## Goal
Which lines of the listing below contain the word "resolution"? Pick out each one and copy it in full.

## Exercise inputs

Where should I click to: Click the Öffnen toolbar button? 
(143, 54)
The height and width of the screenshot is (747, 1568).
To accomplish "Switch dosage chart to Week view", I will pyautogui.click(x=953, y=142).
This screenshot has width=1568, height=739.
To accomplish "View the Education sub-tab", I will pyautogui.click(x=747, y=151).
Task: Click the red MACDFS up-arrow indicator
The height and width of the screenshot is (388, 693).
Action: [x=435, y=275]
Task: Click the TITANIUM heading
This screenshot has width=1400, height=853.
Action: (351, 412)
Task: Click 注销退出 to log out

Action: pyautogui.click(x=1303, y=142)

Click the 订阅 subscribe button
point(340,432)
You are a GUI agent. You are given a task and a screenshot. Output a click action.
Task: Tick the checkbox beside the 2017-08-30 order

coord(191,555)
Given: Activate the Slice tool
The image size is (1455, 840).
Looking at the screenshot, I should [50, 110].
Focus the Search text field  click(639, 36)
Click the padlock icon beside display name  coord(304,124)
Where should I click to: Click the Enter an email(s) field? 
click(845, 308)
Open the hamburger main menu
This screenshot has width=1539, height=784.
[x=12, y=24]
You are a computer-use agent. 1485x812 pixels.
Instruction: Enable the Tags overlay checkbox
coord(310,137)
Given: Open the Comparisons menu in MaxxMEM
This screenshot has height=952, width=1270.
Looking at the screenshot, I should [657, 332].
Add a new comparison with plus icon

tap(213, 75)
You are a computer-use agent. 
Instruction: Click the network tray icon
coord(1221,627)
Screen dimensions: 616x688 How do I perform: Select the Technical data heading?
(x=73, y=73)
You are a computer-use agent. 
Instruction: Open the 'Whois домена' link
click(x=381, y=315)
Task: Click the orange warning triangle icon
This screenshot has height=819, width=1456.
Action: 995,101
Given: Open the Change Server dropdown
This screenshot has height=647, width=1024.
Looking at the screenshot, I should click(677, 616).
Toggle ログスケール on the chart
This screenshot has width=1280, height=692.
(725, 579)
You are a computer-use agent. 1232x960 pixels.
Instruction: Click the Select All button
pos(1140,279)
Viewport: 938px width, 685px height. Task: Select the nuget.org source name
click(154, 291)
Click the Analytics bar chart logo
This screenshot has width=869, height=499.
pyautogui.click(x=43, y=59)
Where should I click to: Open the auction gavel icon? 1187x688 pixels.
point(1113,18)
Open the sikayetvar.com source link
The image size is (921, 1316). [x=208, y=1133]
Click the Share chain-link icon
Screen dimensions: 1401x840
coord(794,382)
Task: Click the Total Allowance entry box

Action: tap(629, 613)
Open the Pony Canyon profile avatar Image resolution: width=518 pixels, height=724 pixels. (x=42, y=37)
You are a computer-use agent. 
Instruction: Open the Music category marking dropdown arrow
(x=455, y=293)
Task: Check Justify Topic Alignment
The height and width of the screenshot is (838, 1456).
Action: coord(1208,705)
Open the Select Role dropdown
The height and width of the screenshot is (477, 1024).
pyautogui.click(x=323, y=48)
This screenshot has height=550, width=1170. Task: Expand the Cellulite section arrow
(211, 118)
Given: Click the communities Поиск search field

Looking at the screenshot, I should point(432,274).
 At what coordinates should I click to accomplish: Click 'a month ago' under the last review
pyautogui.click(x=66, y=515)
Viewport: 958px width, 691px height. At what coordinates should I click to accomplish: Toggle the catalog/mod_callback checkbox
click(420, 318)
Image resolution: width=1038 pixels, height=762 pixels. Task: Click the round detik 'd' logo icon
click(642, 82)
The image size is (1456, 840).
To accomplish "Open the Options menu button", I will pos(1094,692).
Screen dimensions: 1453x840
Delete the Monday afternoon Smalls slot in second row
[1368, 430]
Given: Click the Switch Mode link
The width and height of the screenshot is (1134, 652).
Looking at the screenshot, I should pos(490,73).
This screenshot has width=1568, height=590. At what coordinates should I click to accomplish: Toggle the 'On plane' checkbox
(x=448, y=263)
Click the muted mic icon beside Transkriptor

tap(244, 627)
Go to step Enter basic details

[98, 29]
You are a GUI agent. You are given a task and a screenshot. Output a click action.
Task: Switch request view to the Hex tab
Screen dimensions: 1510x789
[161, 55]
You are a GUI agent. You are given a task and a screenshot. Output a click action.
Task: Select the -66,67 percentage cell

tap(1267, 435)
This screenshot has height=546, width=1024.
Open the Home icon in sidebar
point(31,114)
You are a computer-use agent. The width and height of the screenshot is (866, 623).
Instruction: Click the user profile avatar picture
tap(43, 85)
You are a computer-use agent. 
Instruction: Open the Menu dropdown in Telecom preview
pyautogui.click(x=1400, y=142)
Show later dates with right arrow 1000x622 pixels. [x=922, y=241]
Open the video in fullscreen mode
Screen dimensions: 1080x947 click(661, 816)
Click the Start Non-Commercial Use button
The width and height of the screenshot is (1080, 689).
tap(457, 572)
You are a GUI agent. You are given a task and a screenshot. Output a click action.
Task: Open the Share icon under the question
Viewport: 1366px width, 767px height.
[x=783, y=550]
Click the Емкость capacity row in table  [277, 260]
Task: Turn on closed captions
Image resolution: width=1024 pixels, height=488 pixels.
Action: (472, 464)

## Response
Open the Pony Canyon profile avatar Image resolution: width=518 pixels, height=724 pixels. (x=42, y=37)
Image resolution: width=1038 pixels, height=762 pixels. Task: Click the round detik 'd' logo icon
Image resolution: width=1024 pixels, height=488 pixels.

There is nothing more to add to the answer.